[Dataset excerpts]

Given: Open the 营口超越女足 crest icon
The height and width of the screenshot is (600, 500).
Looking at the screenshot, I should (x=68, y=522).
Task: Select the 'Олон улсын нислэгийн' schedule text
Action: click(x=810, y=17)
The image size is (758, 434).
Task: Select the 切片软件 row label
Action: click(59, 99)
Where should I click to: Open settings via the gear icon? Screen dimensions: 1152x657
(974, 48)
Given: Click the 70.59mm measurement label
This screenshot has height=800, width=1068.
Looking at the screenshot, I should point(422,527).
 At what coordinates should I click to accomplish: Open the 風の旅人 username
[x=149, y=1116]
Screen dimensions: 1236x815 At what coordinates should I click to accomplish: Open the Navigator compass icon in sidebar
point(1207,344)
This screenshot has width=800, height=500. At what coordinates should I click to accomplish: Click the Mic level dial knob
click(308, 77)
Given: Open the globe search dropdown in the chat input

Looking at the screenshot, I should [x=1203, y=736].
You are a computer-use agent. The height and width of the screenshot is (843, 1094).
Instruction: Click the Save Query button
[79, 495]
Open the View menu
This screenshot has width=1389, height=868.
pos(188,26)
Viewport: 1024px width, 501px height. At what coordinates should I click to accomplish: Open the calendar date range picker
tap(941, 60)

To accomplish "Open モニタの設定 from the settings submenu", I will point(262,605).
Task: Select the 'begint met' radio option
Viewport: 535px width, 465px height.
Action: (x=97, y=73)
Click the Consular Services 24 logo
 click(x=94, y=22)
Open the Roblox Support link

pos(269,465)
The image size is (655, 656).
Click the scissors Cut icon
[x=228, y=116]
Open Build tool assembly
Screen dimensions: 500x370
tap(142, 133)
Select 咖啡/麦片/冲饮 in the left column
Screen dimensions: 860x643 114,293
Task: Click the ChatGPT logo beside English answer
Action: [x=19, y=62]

▶ [Exercise directions]:
Write out every entry again exactly, please, with nothing missing.

▶ [Solved exercise]:
Given: Open the 营口超越女足 crest icon
The height and width of the screenshot is (600, 500).
Looking at the screenshot, I should (x=68, y=522).
Task: Select the 'Олон улсын нислэгийн' schedule text
Action: click(x=810, y=17)
The image size is (758, 434).
Task: Select the 切片软件 row label
Action: click(59, 99)
Where should I click to: Open settings via the gear icon? Screen dimensions: 1152x657
(974, 48)
Given: Click the 70.59mm measurement label
This screenshot has height=800, width=1068.
Looking at the screenshot, I should point(422,527).
 At what coordinates should I click to accomplish: Open the 風の旅人 username
[x=149, y=1116]
Screen dimensions: 1236x815 At what coordinates should I click to accomplish: Open the Navigator compass icon in sidebar
point(1207,344)
This screenshot has width=800, height=500. At what coordinates should I click to accomplish: Click the Mic level dial knob
click(308, 77)
Given: Open the globe search dropdown in the chat input

Looking at the screenshot, I should [x=1203, y=736].
You are a computer-use agent. The height and width of the screenshot is (843, 1094).
Instruction: Click the Save Query button
[79, 495]
Open the View menu
This screenshot has width=1389, height=868.
pos(188,26)
Viewport: 1024px width, 501px height. At what coordinates should I click to accomplish: Open the calendar date range picker
tap(941, 60)

To accomplish "Open モニタの設定 from the settings submenu", I will point(262,605).
Task: Select the 'begint met' radio option
Viewport: 535px width, 465px height.
Action: (x=97, y=73)
Click the Consular Services 24 logo
 click(x=94, y=22)
Open the Roblox Support link

pos(269,465)
The image size is (655, 656).
Click the scissors Cut icon
[x=228, y=116]
Open Build tool assembly
Screen dimensions: 500x370
tap(142, 133)
Select 咖啡/麦片/冲饮 in the left column
Screen dimensions: 860x643 114,293
Task: Click the ChatGPT logo beside English answer
Action: [x=19, y=62]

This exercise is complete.